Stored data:
= = =
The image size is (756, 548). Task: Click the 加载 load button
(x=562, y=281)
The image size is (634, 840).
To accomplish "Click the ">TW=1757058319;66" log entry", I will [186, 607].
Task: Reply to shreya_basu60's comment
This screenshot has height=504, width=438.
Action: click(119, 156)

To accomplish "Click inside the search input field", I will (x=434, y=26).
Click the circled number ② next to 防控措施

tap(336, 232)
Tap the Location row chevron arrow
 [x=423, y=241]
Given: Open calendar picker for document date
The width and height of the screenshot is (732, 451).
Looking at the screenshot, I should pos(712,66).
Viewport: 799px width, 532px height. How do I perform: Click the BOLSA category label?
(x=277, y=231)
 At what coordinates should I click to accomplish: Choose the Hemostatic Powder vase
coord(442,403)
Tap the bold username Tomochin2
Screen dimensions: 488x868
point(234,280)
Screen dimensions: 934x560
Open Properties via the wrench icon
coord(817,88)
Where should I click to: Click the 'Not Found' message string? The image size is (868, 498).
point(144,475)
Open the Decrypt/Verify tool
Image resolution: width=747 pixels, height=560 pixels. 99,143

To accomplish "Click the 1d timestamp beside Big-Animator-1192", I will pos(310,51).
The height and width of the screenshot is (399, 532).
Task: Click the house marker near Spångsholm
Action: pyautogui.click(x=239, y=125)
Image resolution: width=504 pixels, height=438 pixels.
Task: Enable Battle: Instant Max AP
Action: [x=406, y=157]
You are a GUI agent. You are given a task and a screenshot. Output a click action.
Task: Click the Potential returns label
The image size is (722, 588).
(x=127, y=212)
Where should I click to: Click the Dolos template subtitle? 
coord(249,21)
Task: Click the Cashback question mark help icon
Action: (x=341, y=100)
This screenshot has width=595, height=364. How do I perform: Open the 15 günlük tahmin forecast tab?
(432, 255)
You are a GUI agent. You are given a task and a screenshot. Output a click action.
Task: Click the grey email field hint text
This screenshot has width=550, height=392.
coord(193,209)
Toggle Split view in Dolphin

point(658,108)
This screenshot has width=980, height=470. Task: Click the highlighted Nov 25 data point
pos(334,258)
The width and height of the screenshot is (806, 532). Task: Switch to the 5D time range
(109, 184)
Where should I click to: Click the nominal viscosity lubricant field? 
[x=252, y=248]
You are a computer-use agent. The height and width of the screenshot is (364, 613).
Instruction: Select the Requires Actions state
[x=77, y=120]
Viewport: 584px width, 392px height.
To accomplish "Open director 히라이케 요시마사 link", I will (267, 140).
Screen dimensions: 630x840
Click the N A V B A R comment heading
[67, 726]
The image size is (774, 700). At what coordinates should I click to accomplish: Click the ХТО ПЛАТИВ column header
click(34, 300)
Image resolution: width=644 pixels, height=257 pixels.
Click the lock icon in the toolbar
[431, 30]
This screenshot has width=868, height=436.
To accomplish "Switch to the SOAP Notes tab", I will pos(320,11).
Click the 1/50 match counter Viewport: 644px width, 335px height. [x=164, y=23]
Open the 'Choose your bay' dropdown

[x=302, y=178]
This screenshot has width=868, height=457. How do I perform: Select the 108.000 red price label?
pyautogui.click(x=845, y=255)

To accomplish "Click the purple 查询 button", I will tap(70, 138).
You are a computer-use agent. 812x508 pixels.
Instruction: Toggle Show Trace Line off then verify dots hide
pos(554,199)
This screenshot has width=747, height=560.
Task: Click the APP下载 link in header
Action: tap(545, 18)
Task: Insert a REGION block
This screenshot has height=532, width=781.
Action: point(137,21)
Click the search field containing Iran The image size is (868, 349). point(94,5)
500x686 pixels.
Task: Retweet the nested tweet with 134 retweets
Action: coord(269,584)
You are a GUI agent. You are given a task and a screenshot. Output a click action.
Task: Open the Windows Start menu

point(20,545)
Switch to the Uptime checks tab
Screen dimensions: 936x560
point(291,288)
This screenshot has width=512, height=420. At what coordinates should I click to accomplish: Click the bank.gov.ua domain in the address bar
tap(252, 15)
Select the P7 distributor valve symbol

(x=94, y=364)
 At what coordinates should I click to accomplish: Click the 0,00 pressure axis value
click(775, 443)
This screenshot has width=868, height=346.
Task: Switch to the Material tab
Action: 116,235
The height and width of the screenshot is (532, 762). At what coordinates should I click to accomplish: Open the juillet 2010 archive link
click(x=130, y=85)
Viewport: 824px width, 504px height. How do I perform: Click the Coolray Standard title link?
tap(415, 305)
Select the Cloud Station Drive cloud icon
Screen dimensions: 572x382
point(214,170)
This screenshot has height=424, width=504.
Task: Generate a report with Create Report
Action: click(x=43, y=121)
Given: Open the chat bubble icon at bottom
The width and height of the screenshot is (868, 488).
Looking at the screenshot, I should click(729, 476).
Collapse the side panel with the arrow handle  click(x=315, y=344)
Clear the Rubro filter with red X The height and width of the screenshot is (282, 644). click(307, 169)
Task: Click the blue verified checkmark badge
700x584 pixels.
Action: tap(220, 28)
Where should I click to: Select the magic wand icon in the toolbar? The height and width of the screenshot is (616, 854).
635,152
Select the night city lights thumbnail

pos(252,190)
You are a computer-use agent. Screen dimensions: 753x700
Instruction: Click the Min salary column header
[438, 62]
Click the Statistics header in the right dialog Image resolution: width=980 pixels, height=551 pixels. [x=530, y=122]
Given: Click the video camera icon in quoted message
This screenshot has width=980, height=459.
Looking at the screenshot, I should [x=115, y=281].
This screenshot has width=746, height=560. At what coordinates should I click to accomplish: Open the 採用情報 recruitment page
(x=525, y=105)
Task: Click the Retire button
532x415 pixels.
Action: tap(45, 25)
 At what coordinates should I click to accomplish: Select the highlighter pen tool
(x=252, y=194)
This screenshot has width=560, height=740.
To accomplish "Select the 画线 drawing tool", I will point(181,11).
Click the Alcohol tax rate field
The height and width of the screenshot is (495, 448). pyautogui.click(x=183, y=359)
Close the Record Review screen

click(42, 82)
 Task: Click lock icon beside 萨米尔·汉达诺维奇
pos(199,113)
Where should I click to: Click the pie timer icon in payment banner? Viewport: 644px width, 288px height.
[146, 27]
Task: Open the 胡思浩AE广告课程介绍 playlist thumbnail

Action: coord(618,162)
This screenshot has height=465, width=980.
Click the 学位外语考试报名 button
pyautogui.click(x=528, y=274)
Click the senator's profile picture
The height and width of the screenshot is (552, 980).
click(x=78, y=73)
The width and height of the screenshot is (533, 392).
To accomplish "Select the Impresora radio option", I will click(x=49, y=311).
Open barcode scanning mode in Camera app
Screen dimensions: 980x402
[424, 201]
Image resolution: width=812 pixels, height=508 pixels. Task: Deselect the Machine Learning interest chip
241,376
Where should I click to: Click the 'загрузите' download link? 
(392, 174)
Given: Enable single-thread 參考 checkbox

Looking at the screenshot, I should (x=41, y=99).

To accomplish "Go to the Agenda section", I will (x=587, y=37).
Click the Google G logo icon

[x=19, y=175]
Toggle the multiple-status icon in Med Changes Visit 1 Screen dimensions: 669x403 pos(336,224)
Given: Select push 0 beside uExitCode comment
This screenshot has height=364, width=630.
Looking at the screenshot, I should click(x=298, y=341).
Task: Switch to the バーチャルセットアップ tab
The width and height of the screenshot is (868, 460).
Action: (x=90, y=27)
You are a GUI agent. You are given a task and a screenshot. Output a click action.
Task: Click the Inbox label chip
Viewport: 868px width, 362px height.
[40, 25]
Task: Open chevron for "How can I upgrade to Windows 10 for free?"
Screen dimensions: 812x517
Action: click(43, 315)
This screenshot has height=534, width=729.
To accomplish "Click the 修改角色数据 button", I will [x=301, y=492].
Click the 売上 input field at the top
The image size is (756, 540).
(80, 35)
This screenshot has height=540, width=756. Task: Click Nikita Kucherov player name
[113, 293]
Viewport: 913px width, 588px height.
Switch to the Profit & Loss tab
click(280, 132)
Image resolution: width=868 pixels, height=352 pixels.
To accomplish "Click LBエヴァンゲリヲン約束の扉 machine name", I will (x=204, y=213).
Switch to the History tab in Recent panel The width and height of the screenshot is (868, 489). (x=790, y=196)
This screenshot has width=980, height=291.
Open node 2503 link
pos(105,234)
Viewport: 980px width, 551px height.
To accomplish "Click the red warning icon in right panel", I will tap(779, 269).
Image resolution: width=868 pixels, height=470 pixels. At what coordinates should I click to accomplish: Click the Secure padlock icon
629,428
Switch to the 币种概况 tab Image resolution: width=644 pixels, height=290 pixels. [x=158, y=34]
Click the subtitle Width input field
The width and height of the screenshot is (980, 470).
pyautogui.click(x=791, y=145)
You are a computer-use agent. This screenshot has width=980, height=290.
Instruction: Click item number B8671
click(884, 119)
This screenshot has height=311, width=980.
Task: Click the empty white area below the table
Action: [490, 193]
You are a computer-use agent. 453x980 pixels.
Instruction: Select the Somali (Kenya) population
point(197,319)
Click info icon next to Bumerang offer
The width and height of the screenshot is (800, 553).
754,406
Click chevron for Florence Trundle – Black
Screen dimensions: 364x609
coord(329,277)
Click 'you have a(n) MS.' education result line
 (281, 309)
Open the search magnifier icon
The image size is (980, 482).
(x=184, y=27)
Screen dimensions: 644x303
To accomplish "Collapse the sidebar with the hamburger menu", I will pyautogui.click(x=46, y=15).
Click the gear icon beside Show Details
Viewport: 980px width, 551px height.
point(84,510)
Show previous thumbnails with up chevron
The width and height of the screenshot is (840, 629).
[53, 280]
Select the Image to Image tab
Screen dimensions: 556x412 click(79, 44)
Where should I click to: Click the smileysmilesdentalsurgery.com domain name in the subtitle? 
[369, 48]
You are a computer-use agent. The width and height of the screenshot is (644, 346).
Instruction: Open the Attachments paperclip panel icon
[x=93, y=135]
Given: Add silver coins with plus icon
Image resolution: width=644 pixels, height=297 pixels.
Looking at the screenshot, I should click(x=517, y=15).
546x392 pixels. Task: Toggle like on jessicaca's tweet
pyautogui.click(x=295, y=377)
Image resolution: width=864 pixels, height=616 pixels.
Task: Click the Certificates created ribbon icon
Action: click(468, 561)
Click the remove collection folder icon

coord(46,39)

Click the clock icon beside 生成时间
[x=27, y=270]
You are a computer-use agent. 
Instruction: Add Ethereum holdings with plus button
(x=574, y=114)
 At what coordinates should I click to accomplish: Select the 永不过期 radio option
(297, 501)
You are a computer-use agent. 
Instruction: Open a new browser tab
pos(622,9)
= = =
### How to complete this task:
Set apart and copy each line of the records that holds the word "computer".

### Answer section:
You are a computer-use agent. The height and width of the screenshot is (364, 613).
You are a computer-use agent. 812x508 pixels.
You are a computer-use agent. Screen dimensions: 753x700
You are a computer-use agent. This screenshot has width=980, height=290.
You are a computer-use agent. 453x980 pixels.
You are a computer-use agent. The width and height of the screenshot is (644, 346).
You are a computer-use agent. 
You are a computer-use agent. 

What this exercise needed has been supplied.